Busker is ideal for roughing up a “produced” drum kit; adding human percussion – particularly tambourine – to any track; giving an electronic piece a more acoustic element; or just accessing your inner traveller. It also combines very well indeed with Snaps’n’Claps for even more alternative-lifestyle fun. Take your music to the streets!


(All our Kontakt instruments require a full copy of Native Instruments Kontakt v4.2.3 or higher (including all versions of Kontakt 5). Kontakt Player is not supported: instruments will load, but will time out after 15 minutes. See the FAQ for further information.)

8 reviews for Busker

  1. mightbeacoolusername (verified owner)

    This is a fabulous and cheap way to humanize tracks and make them feel more alive. It just sounds good!

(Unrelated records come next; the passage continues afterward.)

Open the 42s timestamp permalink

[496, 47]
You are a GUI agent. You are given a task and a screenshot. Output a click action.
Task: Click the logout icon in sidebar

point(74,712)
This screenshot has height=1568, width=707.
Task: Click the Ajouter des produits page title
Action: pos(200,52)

  2. salohcin894 (verified owner)

    Much more versatile than I originally thought. I’ve found myself using the tambourine in multiple projects just because of how much I love the sound.

  3. bladesguy (verified owner)

    Exactly what I needed. Very simple and useful. Goes great with Hurdy Gurdy!

  4. Jeff (verified owner)

    Great accompaniment to acoustic recordings! Perfect for recording in my apartment without pissing off the neighbors.

  5. Roland (verified owner)

    Busker is an interesting sample set. It’s initial concept is for street performances, but it can be so much more. For example: a solo percussionist in an acoustic or acapella set. However, it’s just as suitable if you just want to spice up your productions with a tad more gritty samples (freely adjustable, though I’m not too crazy on the amp sounds). With the added bonus to not just trigger loops – but actually have the capability play patterns yourself. Though playing the set live definitely takes some getting used to. Programming is a breeze however. It does not feel super quantized like so many loops on the market.

    I mainly got Busker for the tambourines rather than the Cajon and Knee Snare. If we talk hand percussion, I do enjoy the sound and the flexibility of this sample set more than XYZ samples and drum VSTi I have on my HDD (it’s more light weight). IMO a good investment as add-on if you already have Kontakt and you’re not too happy with the sounds at your disposal.

    What I do miss however, are a couple more hand percussions and street performance type percussions. For example, I do know of street performers that used a leather suitcase with a kick drum beater mounted to it (kick drum obviously), and then played snare patterns with brushes or sticks on the more hard rim. Then there is of course the obligatory bucket drum set (if you’re after that kind of sound). But I would definitely love to see more shakers in various forms in a possible future update/upgrade (eggs, tubes, bags with loose tea in it, etc), maybe also a slight overhaul of the hand-played Tambourine (more “shake” noises, different attack if hit e.g. hit with the hand, hit with the body, etc).

    Bonus features: A routing matrix for multiple outputs would be nice – though you can still load multiple presets in Kontakt and route to your liking. But for ease of use, an on GUI view of the key range for each kit piece might definitely be interesting.

  6. Robert (verified owner)

    I agree with Guillaume. Cheap and efficient and good. Great for a little rhythm of folky tracks, or put in a mix with other drum tracks. Go get snaps and claps too.

  7. Dan

    Way more fun than something this simple ought to be, the Stomp and Cajon are great to add with simple ‘looper’ productions.
    Five Stars!

  8. Guillaume (verified owner)

    Busker is a cheap yet efficient basic percussion bank. It perfectly complements my EZDrummer banks for sounds that need to appear more spontaneous — although abusing the tilt, punch and street settings can also provide a twisted vibe some will definitely enjoy. Cajon and tambourine sounds are awesome, I generally have less use for the stomp and knee snare but they sound OK too. Price is really great.